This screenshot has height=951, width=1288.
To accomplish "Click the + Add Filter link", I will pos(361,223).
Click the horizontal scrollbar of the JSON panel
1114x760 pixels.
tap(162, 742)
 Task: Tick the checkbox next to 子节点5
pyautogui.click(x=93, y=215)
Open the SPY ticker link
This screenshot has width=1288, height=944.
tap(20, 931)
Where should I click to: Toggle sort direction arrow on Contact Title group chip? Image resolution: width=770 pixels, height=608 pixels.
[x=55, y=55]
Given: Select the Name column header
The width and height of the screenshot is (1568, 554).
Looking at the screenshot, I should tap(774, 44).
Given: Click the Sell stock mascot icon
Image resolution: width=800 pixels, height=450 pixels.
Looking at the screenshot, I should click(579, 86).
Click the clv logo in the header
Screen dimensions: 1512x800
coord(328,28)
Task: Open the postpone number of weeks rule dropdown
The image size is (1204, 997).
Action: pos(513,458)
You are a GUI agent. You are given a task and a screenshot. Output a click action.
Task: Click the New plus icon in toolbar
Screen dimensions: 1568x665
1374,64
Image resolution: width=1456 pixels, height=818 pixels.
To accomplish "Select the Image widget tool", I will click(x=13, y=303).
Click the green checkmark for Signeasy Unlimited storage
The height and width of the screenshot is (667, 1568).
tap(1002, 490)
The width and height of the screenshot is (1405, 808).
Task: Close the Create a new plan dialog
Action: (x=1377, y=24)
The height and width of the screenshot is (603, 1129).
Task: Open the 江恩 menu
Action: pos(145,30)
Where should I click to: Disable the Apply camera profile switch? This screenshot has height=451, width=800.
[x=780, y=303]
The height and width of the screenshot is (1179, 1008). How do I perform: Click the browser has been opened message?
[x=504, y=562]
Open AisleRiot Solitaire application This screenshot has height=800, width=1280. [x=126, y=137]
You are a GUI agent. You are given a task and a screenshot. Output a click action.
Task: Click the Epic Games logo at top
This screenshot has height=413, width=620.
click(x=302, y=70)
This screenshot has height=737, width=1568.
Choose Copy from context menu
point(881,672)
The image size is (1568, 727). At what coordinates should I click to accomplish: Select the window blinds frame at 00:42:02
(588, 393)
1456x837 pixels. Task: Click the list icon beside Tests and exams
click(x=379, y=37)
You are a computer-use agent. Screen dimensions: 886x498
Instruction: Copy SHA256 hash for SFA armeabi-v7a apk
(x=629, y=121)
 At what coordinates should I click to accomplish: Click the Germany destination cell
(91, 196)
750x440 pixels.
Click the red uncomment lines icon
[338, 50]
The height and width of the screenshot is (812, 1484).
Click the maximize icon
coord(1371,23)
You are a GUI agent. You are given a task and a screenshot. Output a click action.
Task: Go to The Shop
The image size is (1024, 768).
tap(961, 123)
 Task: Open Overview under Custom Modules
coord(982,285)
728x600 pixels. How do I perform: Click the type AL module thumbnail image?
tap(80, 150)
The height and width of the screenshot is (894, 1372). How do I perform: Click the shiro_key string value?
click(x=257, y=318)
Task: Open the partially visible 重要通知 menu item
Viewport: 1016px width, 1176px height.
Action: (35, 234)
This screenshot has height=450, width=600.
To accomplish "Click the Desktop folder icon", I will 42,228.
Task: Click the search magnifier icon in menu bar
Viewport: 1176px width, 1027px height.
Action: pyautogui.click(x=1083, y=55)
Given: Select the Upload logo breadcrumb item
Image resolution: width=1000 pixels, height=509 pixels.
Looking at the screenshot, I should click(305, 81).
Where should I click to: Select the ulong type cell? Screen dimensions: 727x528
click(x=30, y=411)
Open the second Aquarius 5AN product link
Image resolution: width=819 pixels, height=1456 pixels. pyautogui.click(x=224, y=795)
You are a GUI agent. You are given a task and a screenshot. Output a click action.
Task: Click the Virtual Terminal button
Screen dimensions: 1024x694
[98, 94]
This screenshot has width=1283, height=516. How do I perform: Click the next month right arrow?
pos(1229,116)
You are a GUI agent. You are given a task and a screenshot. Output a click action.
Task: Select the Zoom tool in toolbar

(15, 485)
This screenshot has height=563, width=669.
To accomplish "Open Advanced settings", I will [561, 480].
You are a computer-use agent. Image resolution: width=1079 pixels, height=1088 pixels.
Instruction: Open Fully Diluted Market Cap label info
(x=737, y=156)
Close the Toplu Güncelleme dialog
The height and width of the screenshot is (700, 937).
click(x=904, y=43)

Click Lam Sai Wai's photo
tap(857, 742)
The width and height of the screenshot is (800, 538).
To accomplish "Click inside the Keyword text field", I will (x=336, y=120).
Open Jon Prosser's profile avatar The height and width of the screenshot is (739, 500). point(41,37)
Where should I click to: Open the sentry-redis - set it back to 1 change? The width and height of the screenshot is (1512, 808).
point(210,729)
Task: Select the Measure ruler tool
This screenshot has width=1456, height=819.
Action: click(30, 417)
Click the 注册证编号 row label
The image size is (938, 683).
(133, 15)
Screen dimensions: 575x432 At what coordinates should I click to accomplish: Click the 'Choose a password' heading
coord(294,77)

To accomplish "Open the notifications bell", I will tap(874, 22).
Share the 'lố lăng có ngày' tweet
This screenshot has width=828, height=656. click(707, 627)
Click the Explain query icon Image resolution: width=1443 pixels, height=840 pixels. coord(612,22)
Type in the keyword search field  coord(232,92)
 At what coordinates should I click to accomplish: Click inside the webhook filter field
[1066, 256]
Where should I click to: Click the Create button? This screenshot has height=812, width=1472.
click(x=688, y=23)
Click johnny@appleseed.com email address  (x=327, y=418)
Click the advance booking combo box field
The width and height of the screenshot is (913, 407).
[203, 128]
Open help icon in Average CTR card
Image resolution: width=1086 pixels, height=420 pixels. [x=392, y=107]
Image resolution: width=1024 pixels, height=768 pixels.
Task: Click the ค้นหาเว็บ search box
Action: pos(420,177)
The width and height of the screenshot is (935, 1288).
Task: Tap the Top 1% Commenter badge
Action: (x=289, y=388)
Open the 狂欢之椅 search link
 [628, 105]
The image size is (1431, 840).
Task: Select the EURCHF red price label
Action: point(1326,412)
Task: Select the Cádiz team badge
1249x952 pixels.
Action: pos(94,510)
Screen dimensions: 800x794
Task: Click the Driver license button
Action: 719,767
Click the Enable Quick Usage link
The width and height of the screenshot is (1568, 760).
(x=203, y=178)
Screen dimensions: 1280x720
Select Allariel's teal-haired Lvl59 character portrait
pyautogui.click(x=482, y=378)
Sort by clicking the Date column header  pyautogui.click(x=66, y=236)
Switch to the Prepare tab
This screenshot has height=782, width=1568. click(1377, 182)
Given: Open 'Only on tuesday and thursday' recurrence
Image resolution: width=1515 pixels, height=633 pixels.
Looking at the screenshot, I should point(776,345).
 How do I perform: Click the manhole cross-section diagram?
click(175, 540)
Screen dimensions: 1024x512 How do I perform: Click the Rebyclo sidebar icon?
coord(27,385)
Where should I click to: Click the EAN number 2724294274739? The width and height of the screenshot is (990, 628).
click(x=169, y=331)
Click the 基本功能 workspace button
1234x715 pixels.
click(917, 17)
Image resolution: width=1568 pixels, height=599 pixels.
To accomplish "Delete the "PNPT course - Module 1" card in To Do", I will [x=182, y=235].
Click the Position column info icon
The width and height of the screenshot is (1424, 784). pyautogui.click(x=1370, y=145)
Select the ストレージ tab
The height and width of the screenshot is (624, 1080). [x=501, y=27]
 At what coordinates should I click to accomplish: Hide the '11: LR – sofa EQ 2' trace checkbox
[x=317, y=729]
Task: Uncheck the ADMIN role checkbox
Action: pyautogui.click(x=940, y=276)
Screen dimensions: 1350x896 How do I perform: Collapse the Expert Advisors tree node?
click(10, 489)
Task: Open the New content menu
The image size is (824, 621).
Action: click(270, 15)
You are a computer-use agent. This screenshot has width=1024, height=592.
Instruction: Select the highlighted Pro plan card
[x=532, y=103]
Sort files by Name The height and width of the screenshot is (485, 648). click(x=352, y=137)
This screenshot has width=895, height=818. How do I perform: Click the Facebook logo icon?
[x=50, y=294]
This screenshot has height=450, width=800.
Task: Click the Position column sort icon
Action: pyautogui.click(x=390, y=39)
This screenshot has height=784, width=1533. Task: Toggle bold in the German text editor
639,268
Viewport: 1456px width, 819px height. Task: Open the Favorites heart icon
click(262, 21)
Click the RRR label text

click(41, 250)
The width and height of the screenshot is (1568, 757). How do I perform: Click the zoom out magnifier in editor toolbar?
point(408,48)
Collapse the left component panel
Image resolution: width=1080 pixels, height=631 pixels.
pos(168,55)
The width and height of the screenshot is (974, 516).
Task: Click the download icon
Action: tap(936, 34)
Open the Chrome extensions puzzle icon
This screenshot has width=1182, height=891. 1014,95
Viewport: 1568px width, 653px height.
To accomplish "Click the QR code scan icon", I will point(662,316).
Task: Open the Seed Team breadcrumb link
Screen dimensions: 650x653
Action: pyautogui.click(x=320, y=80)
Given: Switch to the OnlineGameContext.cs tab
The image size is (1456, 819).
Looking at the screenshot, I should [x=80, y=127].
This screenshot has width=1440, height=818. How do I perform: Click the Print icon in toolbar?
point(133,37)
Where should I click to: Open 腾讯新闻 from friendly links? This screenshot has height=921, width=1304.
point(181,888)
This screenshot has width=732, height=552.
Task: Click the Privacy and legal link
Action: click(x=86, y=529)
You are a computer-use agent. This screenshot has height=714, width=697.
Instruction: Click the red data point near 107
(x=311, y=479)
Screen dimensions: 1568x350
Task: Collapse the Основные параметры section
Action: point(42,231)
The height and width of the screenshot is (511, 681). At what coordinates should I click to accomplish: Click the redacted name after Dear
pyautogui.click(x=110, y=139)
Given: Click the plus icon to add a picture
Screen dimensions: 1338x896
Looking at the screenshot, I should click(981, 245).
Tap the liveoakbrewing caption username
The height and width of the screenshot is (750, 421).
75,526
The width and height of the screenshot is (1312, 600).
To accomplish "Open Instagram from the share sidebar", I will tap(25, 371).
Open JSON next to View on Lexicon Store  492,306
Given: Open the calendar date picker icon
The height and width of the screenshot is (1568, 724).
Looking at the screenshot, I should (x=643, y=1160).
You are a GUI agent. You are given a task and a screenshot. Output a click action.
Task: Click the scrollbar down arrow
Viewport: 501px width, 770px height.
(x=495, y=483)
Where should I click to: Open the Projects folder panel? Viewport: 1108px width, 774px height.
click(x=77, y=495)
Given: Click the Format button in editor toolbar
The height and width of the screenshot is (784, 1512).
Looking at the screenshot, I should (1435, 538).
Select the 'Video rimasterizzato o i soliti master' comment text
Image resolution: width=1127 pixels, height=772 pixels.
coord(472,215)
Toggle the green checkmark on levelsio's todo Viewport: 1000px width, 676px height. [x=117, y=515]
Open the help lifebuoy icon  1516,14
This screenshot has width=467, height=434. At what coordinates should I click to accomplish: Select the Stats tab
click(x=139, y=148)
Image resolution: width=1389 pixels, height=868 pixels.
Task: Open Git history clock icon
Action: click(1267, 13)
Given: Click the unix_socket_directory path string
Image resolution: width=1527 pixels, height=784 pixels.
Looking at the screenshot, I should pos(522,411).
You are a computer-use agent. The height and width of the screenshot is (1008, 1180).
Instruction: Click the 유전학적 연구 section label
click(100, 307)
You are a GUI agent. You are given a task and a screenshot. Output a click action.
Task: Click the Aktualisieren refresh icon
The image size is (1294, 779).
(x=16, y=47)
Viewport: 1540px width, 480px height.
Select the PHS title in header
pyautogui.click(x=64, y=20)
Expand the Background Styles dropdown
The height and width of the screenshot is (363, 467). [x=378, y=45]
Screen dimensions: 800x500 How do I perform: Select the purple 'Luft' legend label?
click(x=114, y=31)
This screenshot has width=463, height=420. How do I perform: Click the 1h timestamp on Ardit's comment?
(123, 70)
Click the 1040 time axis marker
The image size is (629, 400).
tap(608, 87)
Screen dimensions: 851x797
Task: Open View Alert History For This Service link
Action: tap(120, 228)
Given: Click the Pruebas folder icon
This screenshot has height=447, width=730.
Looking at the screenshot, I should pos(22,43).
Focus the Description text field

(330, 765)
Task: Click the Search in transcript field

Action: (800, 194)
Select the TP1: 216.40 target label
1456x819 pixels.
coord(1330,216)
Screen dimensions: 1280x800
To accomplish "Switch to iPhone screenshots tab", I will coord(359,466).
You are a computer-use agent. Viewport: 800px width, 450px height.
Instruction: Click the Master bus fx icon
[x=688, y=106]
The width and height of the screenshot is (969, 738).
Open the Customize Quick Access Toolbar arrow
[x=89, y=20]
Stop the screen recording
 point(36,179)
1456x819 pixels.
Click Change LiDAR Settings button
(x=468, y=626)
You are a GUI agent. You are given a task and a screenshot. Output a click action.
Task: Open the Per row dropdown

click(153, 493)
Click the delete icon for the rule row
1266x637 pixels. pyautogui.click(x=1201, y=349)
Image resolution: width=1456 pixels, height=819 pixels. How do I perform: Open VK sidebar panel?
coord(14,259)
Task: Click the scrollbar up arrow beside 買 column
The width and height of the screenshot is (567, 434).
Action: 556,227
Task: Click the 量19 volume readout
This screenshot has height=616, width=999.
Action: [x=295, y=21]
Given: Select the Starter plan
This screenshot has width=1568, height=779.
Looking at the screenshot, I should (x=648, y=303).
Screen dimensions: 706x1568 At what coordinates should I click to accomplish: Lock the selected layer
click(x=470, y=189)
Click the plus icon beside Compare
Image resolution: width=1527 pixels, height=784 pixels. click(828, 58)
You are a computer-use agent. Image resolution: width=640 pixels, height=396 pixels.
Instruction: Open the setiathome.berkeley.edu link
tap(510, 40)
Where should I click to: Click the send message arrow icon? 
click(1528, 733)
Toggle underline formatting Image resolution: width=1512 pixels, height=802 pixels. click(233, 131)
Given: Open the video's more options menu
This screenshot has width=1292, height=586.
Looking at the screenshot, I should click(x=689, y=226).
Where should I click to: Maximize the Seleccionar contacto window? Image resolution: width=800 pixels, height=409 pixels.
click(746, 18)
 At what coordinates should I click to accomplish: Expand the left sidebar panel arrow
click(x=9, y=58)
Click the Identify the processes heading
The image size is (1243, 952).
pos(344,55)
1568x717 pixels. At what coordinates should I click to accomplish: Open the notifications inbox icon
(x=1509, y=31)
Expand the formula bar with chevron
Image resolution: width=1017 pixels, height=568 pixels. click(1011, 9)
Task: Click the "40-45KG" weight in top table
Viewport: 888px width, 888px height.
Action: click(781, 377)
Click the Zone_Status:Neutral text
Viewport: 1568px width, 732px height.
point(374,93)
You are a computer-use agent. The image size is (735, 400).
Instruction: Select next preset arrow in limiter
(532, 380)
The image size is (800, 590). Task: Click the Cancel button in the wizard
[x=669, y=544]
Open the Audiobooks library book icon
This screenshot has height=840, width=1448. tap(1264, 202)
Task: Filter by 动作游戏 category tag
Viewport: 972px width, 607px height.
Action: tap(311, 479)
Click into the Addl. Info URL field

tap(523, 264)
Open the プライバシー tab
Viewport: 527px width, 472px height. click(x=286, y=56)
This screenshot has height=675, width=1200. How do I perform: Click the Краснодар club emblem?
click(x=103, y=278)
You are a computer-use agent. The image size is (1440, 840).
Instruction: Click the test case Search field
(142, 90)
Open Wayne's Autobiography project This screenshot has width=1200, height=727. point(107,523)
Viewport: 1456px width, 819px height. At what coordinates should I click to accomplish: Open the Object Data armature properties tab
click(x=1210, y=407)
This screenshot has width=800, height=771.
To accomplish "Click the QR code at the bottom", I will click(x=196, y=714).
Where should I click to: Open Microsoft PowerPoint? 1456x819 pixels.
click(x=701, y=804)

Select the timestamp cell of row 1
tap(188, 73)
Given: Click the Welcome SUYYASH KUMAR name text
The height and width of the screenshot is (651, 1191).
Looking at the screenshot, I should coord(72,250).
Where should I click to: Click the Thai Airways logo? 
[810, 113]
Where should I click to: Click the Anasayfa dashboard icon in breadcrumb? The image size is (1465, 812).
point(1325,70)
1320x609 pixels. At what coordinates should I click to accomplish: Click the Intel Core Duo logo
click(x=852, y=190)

------------------------------------------------

## Instructions to follow:
Write out the lines word for word, from the first line through the line that contains "Looking at the screenshot, I should tap(774, 44).".

## Output for this exercise:
This screenshot has height=951, width=1288.
To accomplish "Click the + Add Filter link", I will pos(361,223).
Click the horizontal scrollbar of the JSON panel
1114x760 pixels.
tap(162, 742)
 Task: Tick the checkbox next to 子节点5
pyautogui.click(x=93, y=215)
Open the SPY ticker link
This screenshot has width=1288, height=944.
tap(20, 931)
Where should I click to: Toggle sort direction arrow on Contact Title group chip? Image resolution: width=770 pixels, height=608 pixels.
[x=55, y=55]
Given: Select the Name column header
The width and height of the screenshot is (1568, 554).
Looking at the screenshot, I should tap(774, 44).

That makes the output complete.